The thought of racks of fairly plain basics appeals to me, not only from my lady-of-the-future perspective, but also from my present wardrobe as someone in her mid-30s. At American Apparel, as I took in some of the crazier fashions from my youth and the youth of today, I realized why you pay attention less to trends as you get older, even as you keep an eye to fashion. Trends often look pretty ridiculous. And they often (but not always) expire after the first time around.

I think of my wardrobe as pretty basic and tame, especially after my last year of cancer. But then I just sent a sequin peacock dress from New Year’s Eve to the dry cleaners.

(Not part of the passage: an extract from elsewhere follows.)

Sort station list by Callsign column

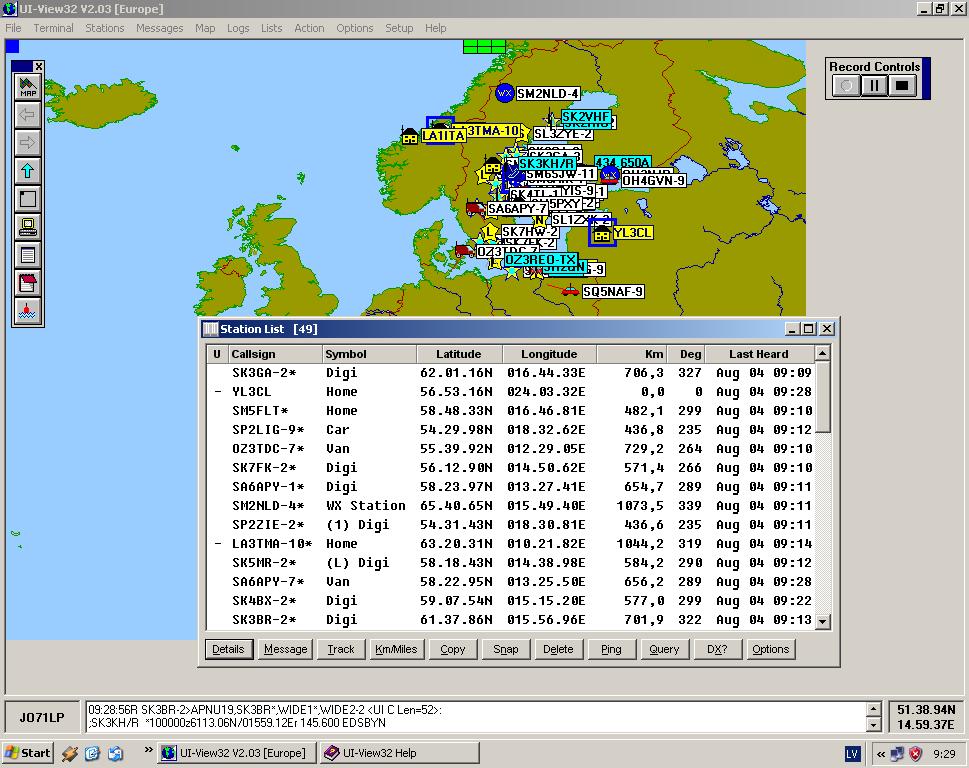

For a very brief insight into my psyche, life story and wardrobe: My mom and I dressed alike until I was in fourth grade or so. She made all our clothes, and all of them were identical mother-daughter outfits. (We were pretty darn adorable when I was little.) I eventually picked out some of my own stuff from fifth to seventh grades, during my personally most awkward phase, then transferred at the height of everyone’s most awkward of phases to public junior high in eighth grade and no longer had a uniform.

After a metal phase late freshman and sophomore years, “alternative” hit. (I’m talking about clothing here. Metal is still awesome.) So I had the Docs and the overalls and my grandpa’s flannel shirts and the band T-shirts, but I was goth-tinged. And so I’ve gone from a teen who wore black a lot to a New Yorker who wears black a lot, and I feel like I’ve really come to my fashion home.

All of this means that my fashion choices are at odds—a mix of blending in and hiding and standing out. Hence the neutrals and black and my usual uniform of black shirt and jeans, with a closet full of well worn craziness, from the Union Jack dress to the shiny pants to the sequined peacock dress.

I keep remnants of these past trends and phases in my closet, though I winnow things down as time passes. I never part with everything. It’s hard for me to part with anything, frankly, and I have a crowded closet to prove it. I delightedly broke out my Doc Martens when they came back this fall. Is it time to revive my ESPRIT bag? Because I still have it.